■ **About this task**: Using the data below, please return every line exactly as given.
--- START ---
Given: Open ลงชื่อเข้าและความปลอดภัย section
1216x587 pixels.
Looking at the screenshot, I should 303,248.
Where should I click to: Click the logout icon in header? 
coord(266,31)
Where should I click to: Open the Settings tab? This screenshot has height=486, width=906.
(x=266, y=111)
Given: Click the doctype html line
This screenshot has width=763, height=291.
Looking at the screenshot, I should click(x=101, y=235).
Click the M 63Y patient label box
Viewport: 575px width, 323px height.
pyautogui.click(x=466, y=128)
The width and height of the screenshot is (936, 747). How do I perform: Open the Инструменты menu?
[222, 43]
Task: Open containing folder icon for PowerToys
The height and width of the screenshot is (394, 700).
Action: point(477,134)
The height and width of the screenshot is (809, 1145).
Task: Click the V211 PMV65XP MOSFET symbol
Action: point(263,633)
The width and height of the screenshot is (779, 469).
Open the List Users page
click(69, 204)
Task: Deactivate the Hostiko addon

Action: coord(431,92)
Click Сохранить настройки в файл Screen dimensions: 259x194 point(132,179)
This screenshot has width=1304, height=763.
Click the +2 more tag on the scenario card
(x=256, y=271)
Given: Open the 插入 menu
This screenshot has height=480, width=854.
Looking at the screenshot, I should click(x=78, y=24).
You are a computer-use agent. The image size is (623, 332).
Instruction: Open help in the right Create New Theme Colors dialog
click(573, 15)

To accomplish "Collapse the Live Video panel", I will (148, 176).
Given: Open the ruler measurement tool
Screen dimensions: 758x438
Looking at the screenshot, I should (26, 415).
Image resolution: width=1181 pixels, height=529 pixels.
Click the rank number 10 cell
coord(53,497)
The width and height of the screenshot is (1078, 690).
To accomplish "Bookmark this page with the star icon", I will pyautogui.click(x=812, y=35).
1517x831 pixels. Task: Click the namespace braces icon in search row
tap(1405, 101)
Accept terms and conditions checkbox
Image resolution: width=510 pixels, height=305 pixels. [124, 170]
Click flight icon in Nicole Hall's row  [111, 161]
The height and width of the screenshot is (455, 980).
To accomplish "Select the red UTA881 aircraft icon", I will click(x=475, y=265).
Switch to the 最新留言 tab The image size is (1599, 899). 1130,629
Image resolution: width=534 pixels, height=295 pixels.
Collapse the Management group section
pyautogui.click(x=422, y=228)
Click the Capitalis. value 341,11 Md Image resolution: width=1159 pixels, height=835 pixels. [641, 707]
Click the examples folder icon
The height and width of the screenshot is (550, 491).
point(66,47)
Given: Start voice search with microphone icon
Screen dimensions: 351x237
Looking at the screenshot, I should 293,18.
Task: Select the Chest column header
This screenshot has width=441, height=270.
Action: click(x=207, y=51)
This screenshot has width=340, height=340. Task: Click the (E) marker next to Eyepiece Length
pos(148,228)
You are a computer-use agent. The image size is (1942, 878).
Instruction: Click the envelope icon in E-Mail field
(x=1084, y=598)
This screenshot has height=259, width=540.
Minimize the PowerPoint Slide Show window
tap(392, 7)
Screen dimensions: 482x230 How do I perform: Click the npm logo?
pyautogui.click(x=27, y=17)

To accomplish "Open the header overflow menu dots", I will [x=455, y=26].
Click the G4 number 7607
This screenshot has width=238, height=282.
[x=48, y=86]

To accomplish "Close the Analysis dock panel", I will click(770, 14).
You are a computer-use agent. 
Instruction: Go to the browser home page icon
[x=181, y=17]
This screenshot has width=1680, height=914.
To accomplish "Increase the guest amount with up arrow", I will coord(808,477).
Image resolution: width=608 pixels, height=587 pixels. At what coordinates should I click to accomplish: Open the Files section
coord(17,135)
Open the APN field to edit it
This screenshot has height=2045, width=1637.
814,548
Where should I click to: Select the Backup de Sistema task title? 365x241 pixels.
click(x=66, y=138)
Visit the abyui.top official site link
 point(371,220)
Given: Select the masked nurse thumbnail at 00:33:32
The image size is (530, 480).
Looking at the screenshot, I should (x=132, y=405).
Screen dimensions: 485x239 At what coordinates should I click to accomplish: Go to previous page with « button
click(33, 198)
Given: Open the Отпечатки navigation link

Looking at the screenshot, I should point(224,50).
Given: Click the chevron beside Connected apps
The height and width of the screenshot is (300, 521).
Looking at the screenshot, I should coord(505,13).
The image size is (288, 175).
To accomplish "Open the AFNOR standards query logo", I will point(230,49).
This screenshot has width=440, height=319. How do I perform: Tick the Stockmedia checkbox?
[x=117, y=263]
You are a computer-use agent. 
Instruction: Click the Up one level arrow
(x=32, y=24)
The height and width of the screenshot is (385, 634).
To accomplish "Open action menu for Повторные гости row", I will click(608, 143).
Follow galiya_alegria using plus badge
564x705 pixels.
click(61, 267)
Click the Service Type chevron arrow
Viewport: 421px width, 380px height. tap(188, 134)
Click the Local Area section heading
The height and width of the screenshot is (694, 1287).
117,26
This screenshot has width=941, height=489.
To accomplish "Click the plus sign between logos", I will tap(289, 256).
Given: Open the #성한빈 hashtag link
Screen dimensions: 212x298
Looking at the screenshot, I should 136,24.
--- END ---
■ **Output below**:
Given: Open ลงชื่อเข้าและความปลอดภัย section
1216x587 pixels.
Looking at the screenshot, I should 303,248.
Where should I click to: Click the logout icon in header? 
coord(266,31)
Where should I click to: Open the Settings tab? This screenshot has height=486, width=906.
(x=266, y=111)
Given: Click the doctype html line
This screenshot has width=763, height=291.
Looking at the screenshot, I should click(x=101, y=235).
Click the M 63Y patient label box
Viewport: 575px width, 323px height.
pyautogui.click(x=466, y=128)
The width and height of the screenshot is (936, 747). How do I perform: Open the Инструменты menu?
[222, 43]
Task: Open containing folder icon for PowerToys
The height and width of the screenshot is (394, 700).
Action: point(477,134)
The height and width of the screenshot is (809, 1145).
Task: Click the V211 PMV65XP MOSFET symbol
Action: point(263,633)
The width and height of the screenshot is (779, 469).
Open the List Users page
click(69, 204)
Task: Deactivate the Hostiko addon

Action: coord(431,92)
Click Сохранить настройки в файл Screen dimensions: 259x194 point(132,179)
This screenshot has width=1304, height=763.
Click the +2 more tag on the scenario card
(x=256, y=271)
Given: Open the 插入 menu
This screenshot has height=480, width=854.
Looking at the screenshot, I should click(x=78, y=24).
You are a computer-use agent. The image size is (623, 332).
Instruction: Open help in the right Create New Theme Colors dialog
click(573, 15)

To accomplish "Collapse the Live Video panel", I will (148, 176).
Given: Open the ruler measurement tool
Screen dimensions: 758x438
Looking at the screenshot, I should (26, 415).
Image resolution: width=1181 pixels, height=529 pixels.
Click the rank number 10 cell
coord(53,497)
The width and height of the screenshot is (1078, 690).
To accomplish "Bookmark this page with the star icon", I will pyautogui.click(x=812, y=35).
1517x831 pixels. Task: Click the namespace braces icon in search row
tap(1405, 101)
Accept terms and conditions checkbox
Image resolution: width=510 pixels, height=305 pixels. [124, 170]
Click flight icon in Nicole Hall's row  [111, 161]
The height and width of the screenshot is (455, 980).
To accomplish "Select the red UTA881 aircraft icon", I will click(x=475, y=265).
Switch to the 最新留言 tab The image size is (1599, 899). 1130,629
Image resolution: width=534 pixels, height=295 pixels.
Collapse the Management group section
pyautogui.click(x=422, y=228)
Click the Capitalis. value 341,11 Md Image resolution: width=1159 pixels, height=835 pixels. [641, 707]
Click the examples folder icon
The height and width of the screenshot is (550, 491).
point(66,47)
Given: Start voice search with microphone icon
Screen dimensions: 351x237
Looking at the screenshot, I should 293,18.
Task: Select the Chest column header
This screenshot has width=441, height=270.
Action: click(x=207, y=51)
This screenshot has width=340, height=340. Task: Click the (E) marker next to Eyepiece Length
pos(148,228)
You are a computer-use agent. The image size is (1942, 878).
Instruction: Click the envelope icon in E-Mail field
(x=1084, y=598)
This screenshot has height=259, width=540.
Minimize the PowerPoint Slide Show window
tap(392, 7)
Screen dimensions: 482x230 How do I perform: Click the npm logo?
pyautogui.click(x=27, y=17)

To accomplish "Open the header overflow menu dots", I will [x=455, y=26].
Click the G4 number 7607
This screenshot has width=238, height=282.
[x=48, y=86]

To accomplish "Close the Analysis dock panel", I will click(770, 14).
You are a computer-use agent. 
Instruction: Go to the browser home page icon
[x=181, y=17]
This screenshot has width=1680, height=914.
To accomplish "Increase the guest amount with up arrow", I will coord(808,477).
Image resolution: width=608 pixels, height=587 pixels. At what coordinates should I click to accomplish: Open the Files section
coord(17,135)
Open the APN field to edit it
This screenshot has height=2045, width=1637.
814,548
Where should I click to: Select the Backup de Sistema task title? 365x241 pixels.
click(x=66, y=138)
Visit the abyui.top official site link
 point(371,220)
Given: Select the masked nurse thumbnail at 00:33:32
The image size is (530, 480).
Looking at the screenshot, I should (x=132, y=405).
Screen dimensions: 485x239 At what coordinates should I click to accomplish: Go to previous page with « button
click(33, 198)
Given: Open the Отпечатки navigation link

Looking at the screenshot, I should point(224,50).
Given: Click the chevron beside Connected apps
The height and width of the screenshot is (300, 521).
Looking at the screenshot, I should coord(505,13).
The image size is (288, 175).
To accomplish "Open the AFNOR standards query logo", I will point(230,49).
This screenshot has width=440, height=319. How do I perform: Tick the Stockmedia checkbox?
[x=117, y=263]
You are a computer-use agent. 
Instruction: Click the Up one level arrow
(x=32, y=24)
The height and width of the screenshot is (385, 634).
To accomplish "Open action menu for Повторные гости row", I will click(608, 143).
Follow galiya_alegria using plus badge
564x705 pixels.
click(61, 267)
Click the Service Type chevron arrow
Viewport: 421px width, 380px height. tap(188, 134)
Click the Local Area section heading
The height and width of the screenshot is (694, 1287).
117,26
This screenshot has width=941, height=489.
To accomplish "Click the plus sign between logos", I will tap(289, 256).
Given: Open the #성한빈 hashtag link
Screen dimensions: 212x298
Looking at the screenshot, I should 136,24.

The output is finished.